■ **WHAT THIS TASK INVOLVES**: Exact reproduction of the following data is required.

*** GIVEN DATA ***

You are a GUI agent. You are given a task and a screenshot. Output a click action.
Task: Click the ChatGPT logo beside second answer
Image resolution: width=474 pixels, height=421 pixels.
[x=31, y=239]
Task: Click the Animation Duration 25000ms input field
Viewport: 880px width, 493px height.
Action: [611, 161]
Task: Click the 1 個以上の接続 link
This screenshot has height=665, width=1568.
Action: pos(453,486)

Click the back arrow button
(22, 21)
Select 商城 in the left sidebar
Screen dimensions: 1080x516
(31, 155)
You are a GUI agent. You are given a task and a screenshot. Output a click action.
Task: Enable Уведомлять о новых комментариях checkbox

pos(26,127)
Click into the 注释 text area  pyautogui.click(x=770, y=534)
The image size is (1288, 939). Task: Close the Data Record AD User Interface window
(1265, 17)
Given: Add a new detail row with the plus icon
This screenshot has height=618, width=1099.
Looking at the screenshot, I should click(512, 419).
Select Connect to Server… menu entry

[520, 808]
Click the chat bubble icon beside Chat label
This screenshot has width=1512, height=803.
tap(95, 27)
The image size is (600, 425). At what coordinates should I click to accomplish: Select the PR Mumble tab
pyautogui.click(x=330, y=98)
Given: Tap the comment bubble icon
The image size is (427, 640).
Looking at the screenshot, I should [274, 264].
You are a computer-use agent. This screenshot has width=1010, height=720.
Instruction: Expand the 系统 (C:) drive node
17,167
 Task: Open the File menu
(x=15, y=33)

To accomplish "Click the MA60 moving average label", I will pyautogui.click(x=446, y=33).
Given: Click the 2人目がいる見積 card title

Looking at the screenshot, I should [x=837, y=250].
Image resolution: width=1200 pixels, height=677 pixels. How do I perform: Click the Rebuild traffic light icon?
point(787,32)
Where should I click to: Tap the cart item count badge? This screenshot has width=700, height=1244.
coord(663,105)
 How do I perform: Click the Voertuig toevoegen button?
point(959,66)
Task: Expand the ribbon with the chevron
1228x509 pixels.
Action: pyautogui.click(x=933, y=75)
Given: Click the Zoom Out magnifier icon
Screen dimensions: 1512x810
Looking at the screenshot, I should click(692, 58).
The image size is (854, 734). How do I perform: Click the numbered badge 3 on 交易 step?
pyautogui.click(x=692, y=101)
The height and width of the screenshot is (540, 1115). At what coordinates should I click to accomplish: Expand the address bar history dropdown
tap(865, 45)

*** End of GIVEN DATA ***

■ **RESULT**:
You are a GUI agent. You are given a task and a screenshot. Output a click action.
Task: Click the ChatGPT logo beside second answer
Image resolution: width=474 pixels, height=421 pixels.
[x=31, y=239]
Task: Click the Animation Duration 25000ms input field
Viewport: 880px width, 493px height.
Action: [611, 161]
Task: Click the 1 個以上の接続 link
This screenshot has height=665, width=1568.
Action: pos(453,486)

Click the back arrow button
(22, 21)
Select 商城 in the left sidebar
Screen dimensions: 1080x516
(31, 155)
You are a GUI agent. You are given a task and a screenshot. Output a click action.
Task: Enable Уведомлять о новых комментариях checkbox

pos(26,127)
Click into the 注释 text area  pyautogui.click(x=770, y=534)
The image size is (1288, 939). Task: Close the Data Record AD User Interface window
(1265, 17)
Given: Add a new detail row with the plus icon
This screenshot has height=618, width=1099.
Looking at the screenshot, I should click(512, 419).
Select Connect to Server… menu entry

[520, 808]
Click the chat bubble icon beside Chat label
This screenshot has width=1512, height=803.
tap(95, 27)
The image size is (600, 425). At what coordinates should I click to accomplish: Select the PR Mumble tab
pyautogui.click(x=330, y=98)
Given: Tap the comment bubble icon
The image size is (427, 640).
Looking at the screenshot, I should [274, 264].
You are a computer-use agent. This screenshot has width=1010, height=720.
Instruction: Expand the 系统 (C:) drive node
17,167
 Task: Open the File menu
(x=15, y=33)

To accomplish "Click the MA60 moving average label", I will pyautogui.click(x=446, y=33).
Given: Click the 2人目がいる見積 card title

Looking at the screenshot, I should [x=837, y=250].
Image resolution: width=1200 pixels, height=677 pixels. How do I perform: Click the Rebuild traffic light icon?
point(787,32)
Where should I click to: Tap the cart item count badge? This screenshot has width=700, height=1244.
coord(663,105)
 How do I perform: Click the Voertuig toevoegen button?
point(959,66)
Task: Expand the ribbon with the chevron
1228x509 pixels.
Action: pyautogui.click(x=933, y=75)
Given: Click the Zoom Out magnifier icon
Screen dimensions: 1512x810
Looking at the screenshot, I should click(692, 58).
The image size is (854, 734). How do I perform: Click the numbered badge 3 on 交易 step?
pyautogui.click(x=692, y=101)
The height and width of the screenshot is (540, 1115). At what coordinates should I click to accomplish: Expand the address bar history dropdown
tap(865, 45)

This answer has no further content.